Observação: Todos os ex-presidentes da “nova república” se renderam ao sofisticado sistema de escambo em que cargos, verbas, emendas e ministérios são trocados por apoio parlamentar à pauta do governo. O famoso toma-lá-dá-cá sempre existiu, e quem se rebelou acabou defenestrado — caso dos abantesmas Fernando Collor e Dilma RousseffPode-se não gostar de Michel Temer, mas não se pode deixar de reconhecer sua invejável habilidade em negociar com o Congresso. Basta lembrar quão rapidamente foram aprovadas as reformas que ele chegou a propor antes de ser abatido em seu voo de galinha pelo moedor de carne bilionário Joesley Batista. Ou como ele conseguiu sobreviver aos petardos de Janot, ainda que para isso tenha se tornado refém dos congressistas terminado seu mandato-tampão melancolicamente, com os piores índices de popularidade já registrados na história desta República.  

Com uma sutileza digna de rinoceronte em loja de cristais, Bolsonaro travou uma queda de braço tão pueril quanto despropositada com o presidente da Câmara — o que lhe rendeu a aprovação em tempo recorde do orçamento impositivo das emendas coletivas e “inflacionou o mercado futuro”, como se nota dos obstáculos que os parlamentares vêm espalhando ao longo do tortuoso caminho da reforma previdenciária.

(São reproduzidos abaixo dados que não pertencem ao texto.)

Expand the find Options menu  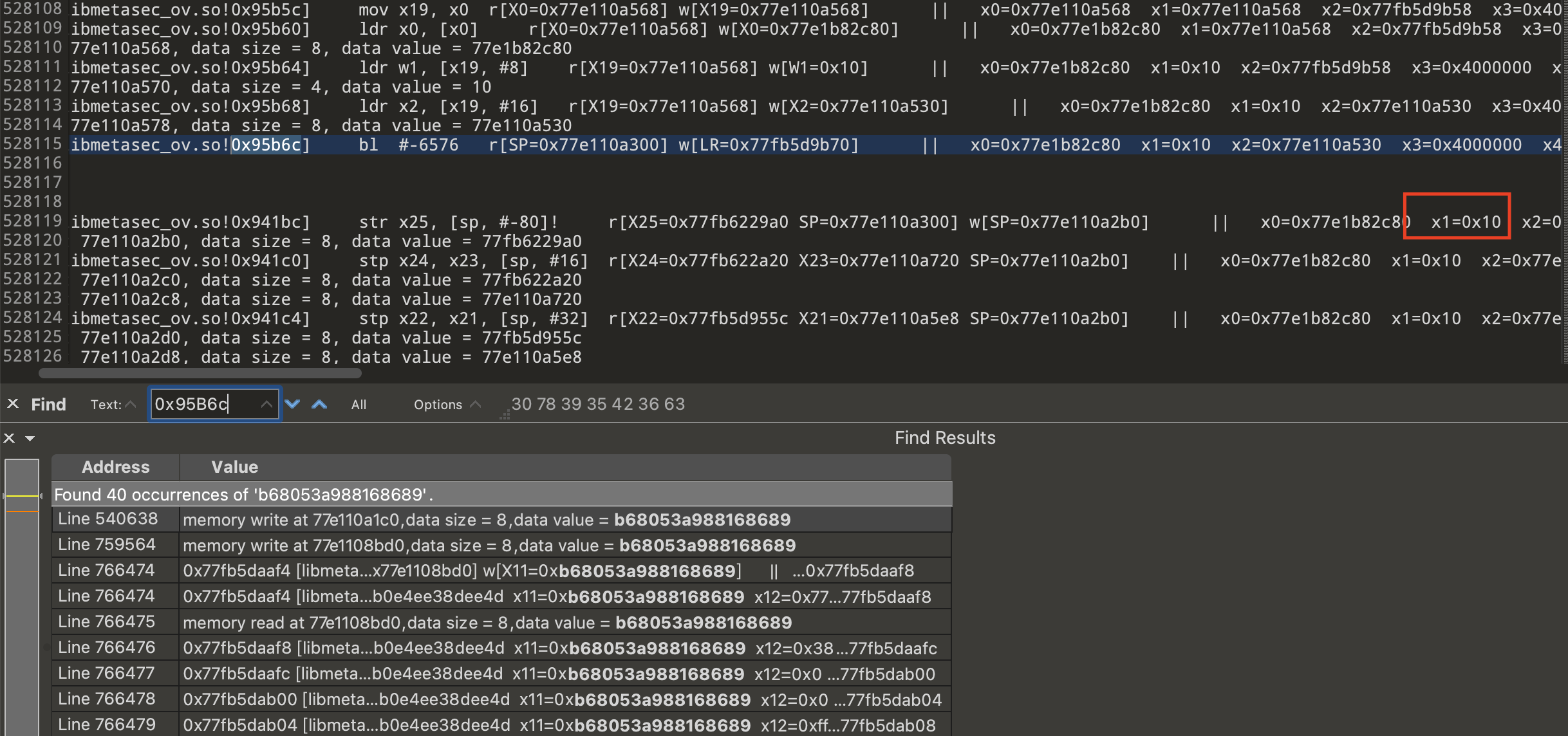tap(447, 405)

Outro sinal claro do Congresso ao presidente foi o massacre infligido pela oposição a Paulo Guedes durante uma sessão na CCJ, sem que absolutamente ninguém da base aliada acorresse em seu socorro. Por que os deputados supostamente aliados não se manifestaram? Para sinalizar ao governo que não abrem mão do toma-lá-dá-cá, e que, se não receberem o que desejam (exigem?), o tão sonhado R$ 1 trilhão de economia nos próximos dez anos cairá para uns R$ 800 milhões, e olhe lá. Nesse patamar, a reforma da Previdência certamente voltaria à baila no próximo governo ou no seguinte, e novos e emocionantes capítulos dessa novela continuariam se sucedendo sem cessar.

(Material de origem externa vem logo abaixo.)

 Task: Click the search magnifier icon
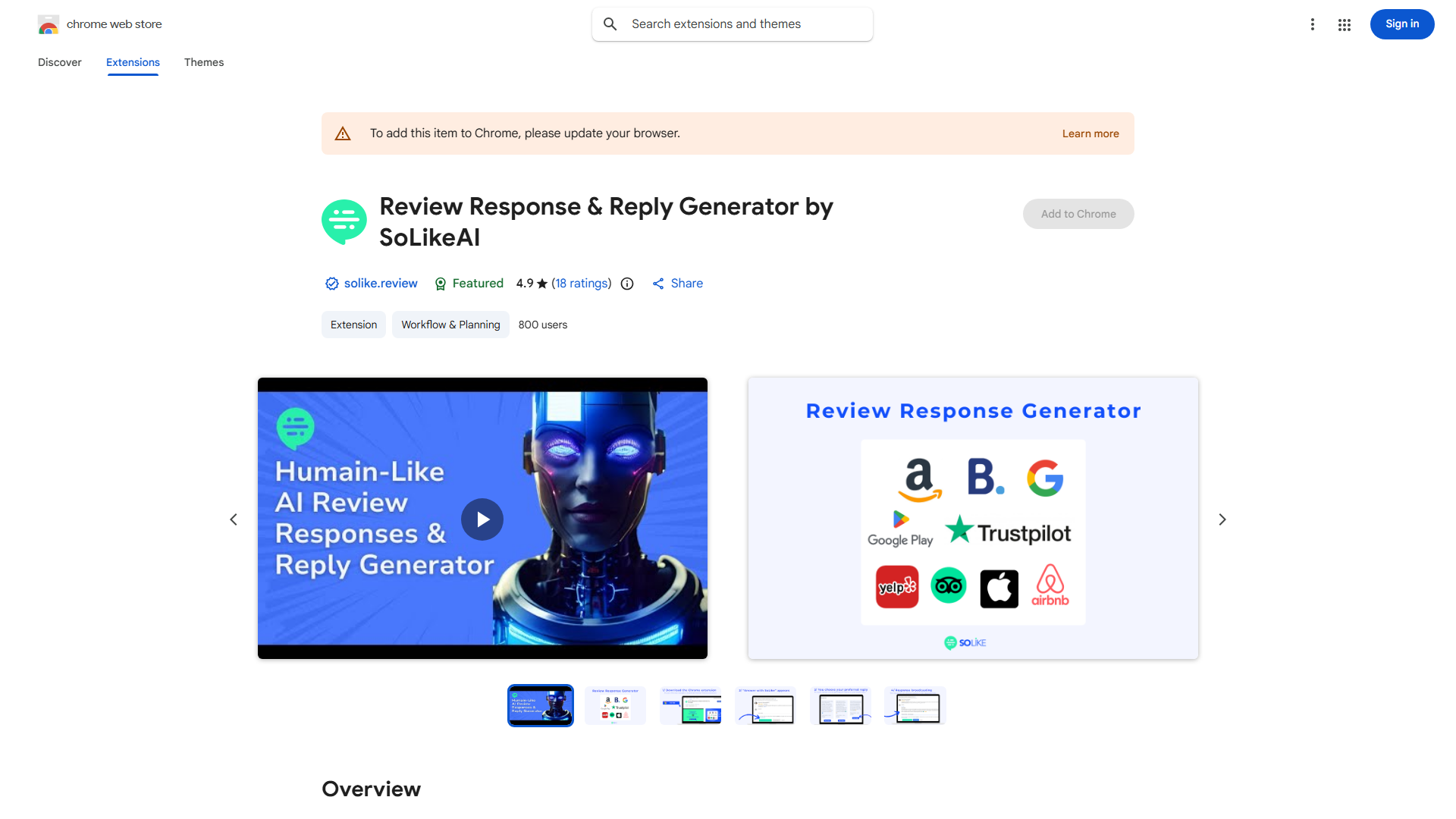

Bolsonaro está usando algo vital para o país como balão de ensaio, o que pode colocar em xeque seu futuro político. Muitos acreditam que o chefe do Executivo se curvará ao sistema de trocas, até porque é possível fazê-lo sem enveredar pelo caminho da corrupção, mas isso é conversa para outra hora. Se continuar peitando os parlamentares, o capitão estará como que os estimulando a buscar ainda mais independência, e o resultado será inevitavelmente a instabilidade, embora tenha como consequência positiva a possível adoção do parlamentarismo no Brasil, claro que não amanhã ou na próxima eleição, mas daqui a alguns anos. Aliás, nosso esclarecidíssimo eleitorado já perdeu esse bonde uma vez, no plebiscito de 1993. Se aprendeu alguma coisa desde então, isso é o tempo que irá dizer.

Para encerrar: No post da última sexta-feira eu comentei en passant que o vice-líder do governo na Câmara, por influência do guro de meia pataca Olavo de Carvalho, apresentou um pedido de impeachment contra o vice-presidente da República, general Hamilton Mourão, alegando “conduta indecorosa, desonrosa e indigna” e “conspiração para conseguir o cargo de Jair Bolsonaro”. Um dos argumentos sustentados pelo congressista patarateiro é um like de Mourão na publicação em que a jornalista Rachel Sheherazade dirigiu elogios ao vice-presidente e críticas ao titular. O general classificou como “bobagem” o pedido de impeachment e afirmou que "se prosperar, ele volta para a praia". Quanto ao dublê de pensador e astrólogo, talvez fosse melhor ele voltar a fazer mapa astral, chupar seu cachimbo lá em Richmond, na Virgínia, e palpitar menos no governo tupiniquim. Todo mundo sairia ganhando.